While at Georgetown, she worked with a political science professor teaching in a prison education program. At that point, she knew she wanted to be in the classroom because of the connections she could make. “It’s about being able to be in this relationship with others where you transmit, and you give, and you receive,” Chari says.

She also continued with her music before moving on to graduate school at the University of Chicago. While studying critical theory in Frankfurt, Germany, she discovered the field of somatics and the practice of what she calls “embodiment.” Embodiment practices became a way for her to balance the academic intensity she experienced in her studies.

“Academia tends to prioritize the mind over the body,” Chari says, “and this approach really narrows our understanding of what knowledge is. Our bodies are a crucial source for learning to listen and to relate to one another in creative ways.” Instead of constantly splitting the mind and body in her academic work, Chari began to study practices that allowed her to integrate the two in her teaching and research.

Chari defines embodiment as “coming into relationship with sensation in the body,” something she exercises through mindfulness practices, somatic movement, and yoga, practices she’s been bringing to the classroom since her teaching career began.

The practice comes out in her coursework at Clark Honors College where she is a core faculty member. In the Music and Politics class, Chari’s students are learning about the political contexts of various genres of music, including pop, folk, rhythm and blues, and hip hop. They use a critical lens to comment on the work of cultural theorists and consider the ways that musical traditions have changed over time.

In a current exercise, Chari writes two words on the board: “form” and "content.” She talks through the kinds of forms that are notable in music: tempo, rhythm, and melody, for example. She doesn’t want her students to just hear the lyrics and analyze their meaning. She wants them to experience it all – including the buried or inaudible parts of the music. What is the impact and how do they experience the political context of the music as listeners?

“If there’s a part of your identity that’s coming through,” Chari asks the class, “how can you include that in musical analysis?”

One student opens up about listening to music as a person in the LGBTQ+ community, which ignites a conversation about the appropriation of marginalized cultures in modern music.

Chari says some academic institutions tend to neglect the question of identity. “I had the experience myself as a person of color coming into academia and feeling that I had to leave behind so many parts of myself, just to fit in, to be involved, or to be successful,” she says.

Next term, she’s teaching an Honors College class called “Autobiography as Political Agency” with the UO’s Inside-Out Prison Education Program. The class is held inside the Oregon State Correctional Institution in Salem with a 50/50 split of inmates and UO students participating.

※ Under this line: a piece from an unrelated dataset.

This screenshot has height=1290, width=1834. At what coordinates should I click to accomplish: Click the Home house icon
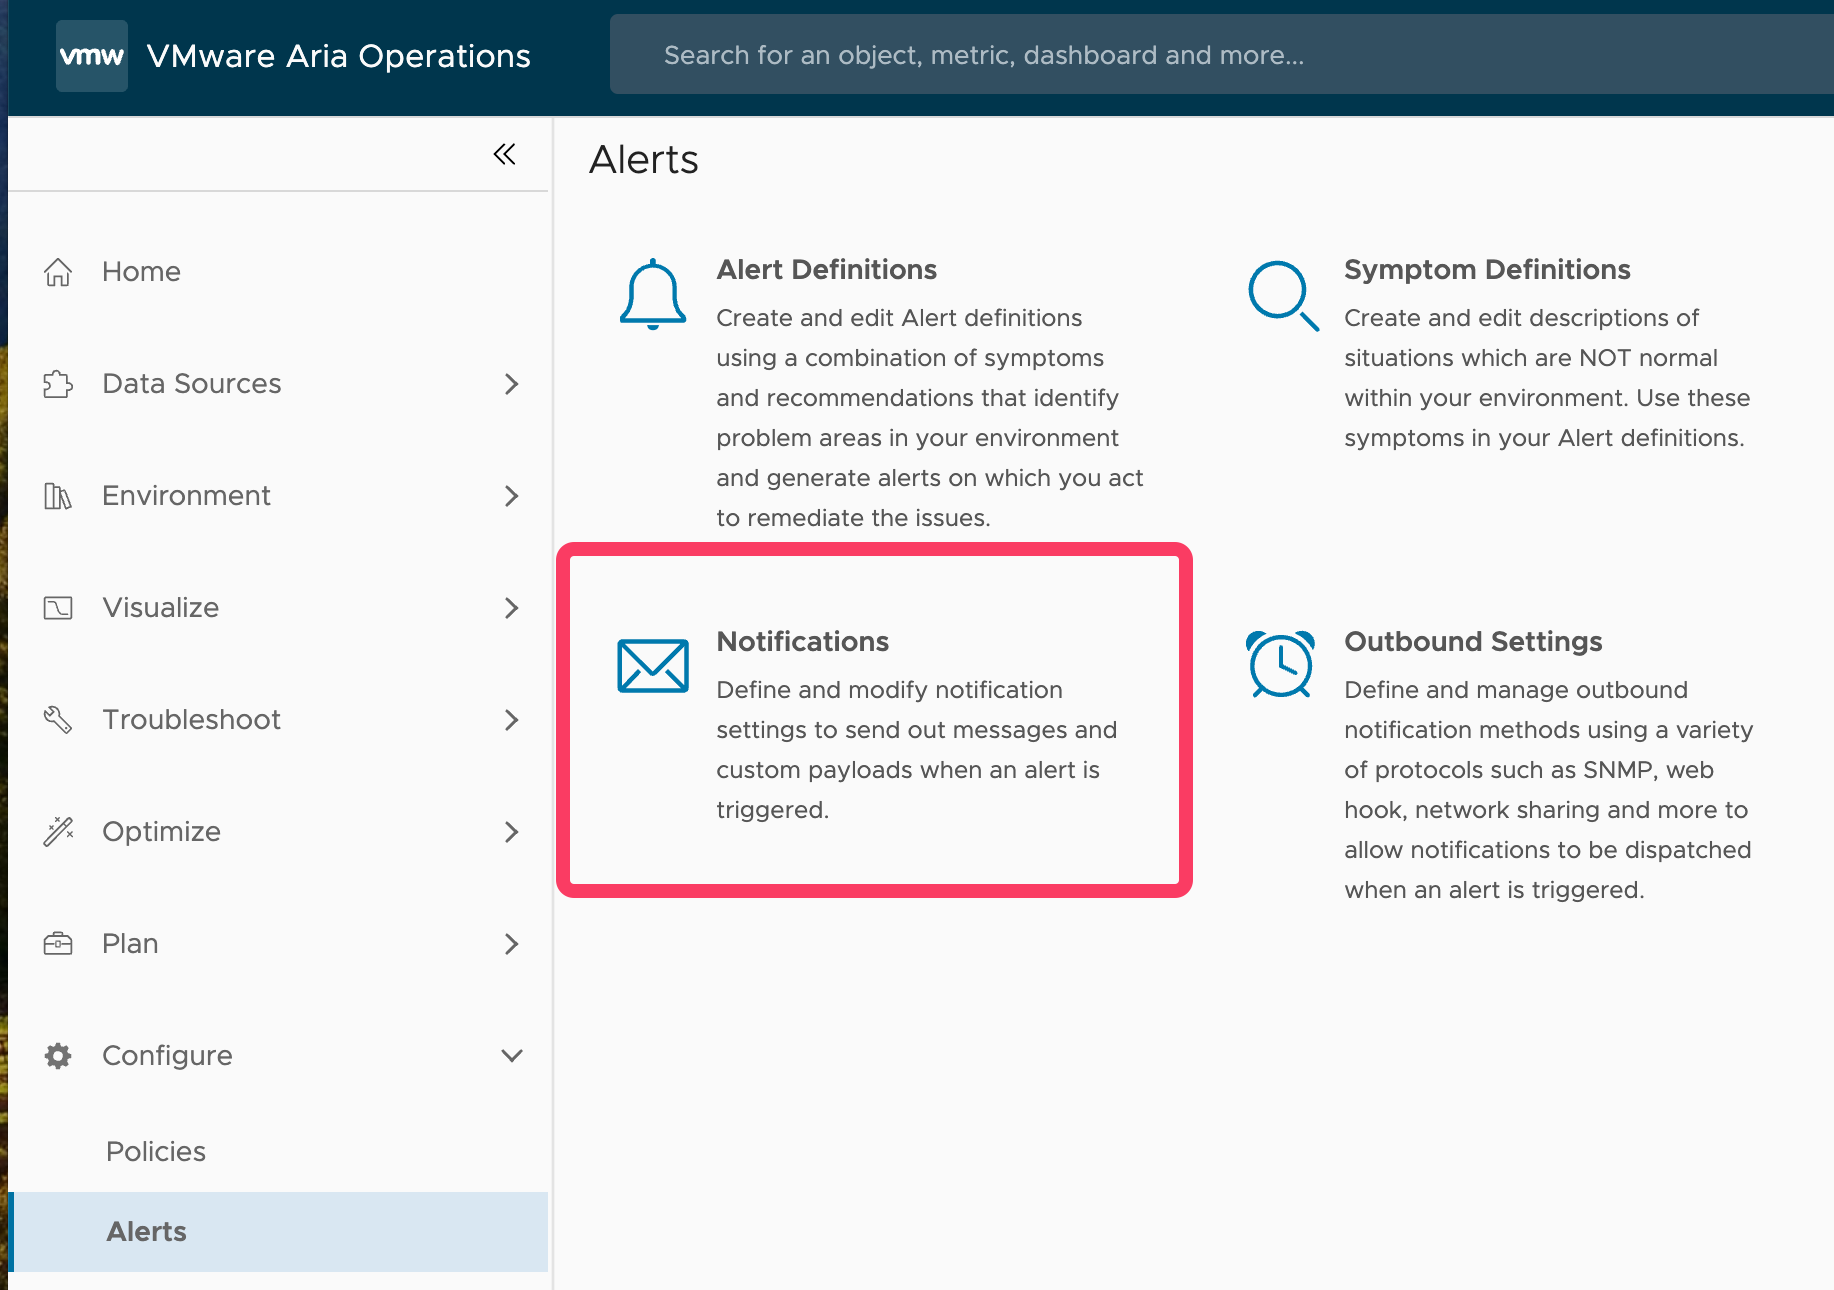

The class will read autobiographies of iconic political activists and discuss the ways that they link their biographies to broader social structures like capitalism, slavery, and colonialism. It’s her favorite class to teach, she says, because it pushes her and her students to work toward creating a space that grapples with tough questions surrounding privilege and identity.

She has witnessed how academia can discount students’ stories and identities by creating environments that are intensely competitive and as a result not engaged in the collective aspects of learning. “As a person of color,” she says, “there's a lot you have to navigate in terms of understanding that the institution, however benevolent, isn't going to be able to include you fully.”

Outside of class, Chari is working on a book about a conceptual artist collective, Claire Fontaine, along with another book about bringing embodied practices into education. She is also penning a book of fictional creative writing.

“I'm very excited about being able to just put my story out there in a bigger way and understand that, actually, my creative work and intellectual work are not at odds with one another,” she says.